> Work request
Would you please write out every record exactly?

START The data

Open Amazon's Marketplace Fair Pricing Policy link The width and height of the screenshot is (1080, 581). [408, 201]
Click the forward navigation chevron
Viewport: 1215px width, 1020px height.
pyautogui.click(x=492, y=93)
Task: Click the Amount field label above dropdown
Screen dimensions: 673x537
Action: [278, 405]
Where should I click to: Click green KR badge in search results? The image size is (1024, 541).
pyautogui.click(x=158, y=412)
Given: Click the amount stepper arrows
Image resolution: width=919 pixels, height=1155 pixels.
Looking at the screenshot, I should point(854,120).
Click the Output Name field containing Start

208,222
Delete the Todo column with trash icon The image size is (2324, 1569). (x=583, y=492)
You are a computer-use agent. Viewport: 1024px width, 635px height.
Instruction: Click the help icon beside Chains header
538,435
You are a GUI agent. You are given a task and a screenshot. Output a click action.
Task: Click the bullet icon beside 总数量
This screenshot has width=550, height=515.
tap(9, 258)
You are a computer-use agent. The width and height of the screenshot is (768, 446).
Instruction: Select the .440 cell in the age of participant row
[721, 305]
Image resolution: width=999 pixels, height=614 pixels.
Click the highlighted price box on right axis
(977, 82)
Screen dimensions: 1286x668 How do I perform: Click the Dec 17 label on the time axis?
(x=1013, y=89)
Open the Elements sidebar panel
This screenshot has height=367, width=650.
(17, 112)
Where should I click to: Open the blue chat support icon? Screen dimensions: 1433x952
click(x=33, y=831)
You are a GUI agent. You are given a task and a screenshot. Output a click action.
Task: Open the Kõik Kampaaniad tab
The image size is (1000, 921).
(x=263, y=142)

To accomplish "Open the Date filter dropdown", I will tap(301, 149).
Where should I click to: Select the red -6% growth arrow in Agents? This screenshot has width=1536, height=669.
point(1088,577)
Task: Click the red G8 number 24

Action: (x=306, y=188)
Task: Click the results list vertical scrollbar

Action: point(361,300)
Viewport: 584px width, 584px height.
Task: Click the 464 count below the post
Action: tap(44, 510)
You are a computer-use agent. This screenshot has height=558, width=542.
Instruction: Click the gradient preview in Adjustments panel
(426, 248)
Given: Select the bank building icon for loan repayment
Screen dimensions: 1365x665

END The data

> Your response
Open Amazon's Marketplace Fair Pricing Policy link The width and height of the screenshot is (1080, 581). [408, 201]
Click the forward navigation chevron
Viewport: 1215px width, 1020px height.
pyautogui.click(x=492, y=93)
Task: Click the Amount field label above dropdown
Screen dimensions: 673x537
Action: [278, 405]
Where should I click to: Click green KR badge in search results? The image size is (1024, 541).
pyautogui.click(x=158, y=412)
Given: Click the amount stepper arrows
Image resolution: width=919 pixels, height=1155 pixels.
Looking at the screenshot, I should point(854,120).
Click the Output Name field containing Start

208,222
Delete the Todo column with trash icon The image size is (2324, 1569). (x=583, y=492)
You are a computer-use agent. Viewport: 1024px width, 635px height.
Instruction: Click the help icon beside Chains header
538,435
You are a GUI agent. You are given a task and a screenshot. Output a click action.
Task: Click the bullet icon beside 总数量
This screenshot has width=550, height=515.
tap(9, 258)
You are a computer-use agent. The width and height of the screenshot is (768, 446).
Instruction: Select the .440 cell in the age of participant row
[721, 305]
Image resolution: width=999 pixels, height=614 pixels.
Click the highlighted price box on right axis
(977, 82)
Screen dimensions: 1286x668 How do I perform: Click the Dec 17 label on the time axis?
(x=1013, y=89)
Open the Elements sidebar panel
This screenshot has height=367, width=650.
(17, 112)
Where should I click to: Open the blue chat support icon? Screen dimensions: 1433x952
click(x=33, y=831)
You are a GUI agent. You are given a task and a screenshot. Output a click action.
Task: Open the Kõik Kampaaniad tab
The image size is (1000, 921).
(x=263, y=142)

To accomplish "Open the Date filter dropdown", I will tap(301, 149).
Where should I click to: Select the red -6% growth arrow in Agents? This screenshot has width=1536, height=669.
point(1088,577)
Task: Click the red G8 number 24

Action: (x=306, y=188)
Task: Click the results list vertical scrollbar

Action: point(361,300)
Viewport: 584px width, 584px height.
Task: Click the 464 count below the post
Action: tap(44, 510)
You are a computer-use agent. This screenshot has height=558, width=542.
Instruction: Click the gradient preview in Adjustments panel
(426, 248)
Given: Select the bank building icon for loan repayment
Screen dimensions: 1365x665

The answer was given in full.